(WORK TO COMPLETE): Please render the rows below as a Markdown table with the columns Row and Text, numbering each line and leaving out blank lines.

(RECORDS PROVIDED):

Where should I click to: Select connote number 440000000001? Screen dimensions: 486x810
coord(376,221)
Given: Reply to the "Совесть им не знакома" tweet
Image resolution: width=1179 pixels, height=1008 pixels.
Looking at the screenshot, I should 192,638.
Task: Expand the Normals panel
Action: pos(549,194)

(COMPLETE RESPONSE):
| Row | Text |
|---|---|
| 1 | Where should I click to: Select connote number 440000000001? Screen dimensions: 486x810 |
| 2 | coord(376,221) |
| 3 | Given: Reply to the "Совесть им не знакома" tweet |
| 4 | Image resolution: width=1179 pixels, height=1008 pixels. |
| 5 | Looking at the screenshot, I should 192,638. |
| 6 | Task: Expand the Normals panel |
| 7 | Action: pos(549,194) |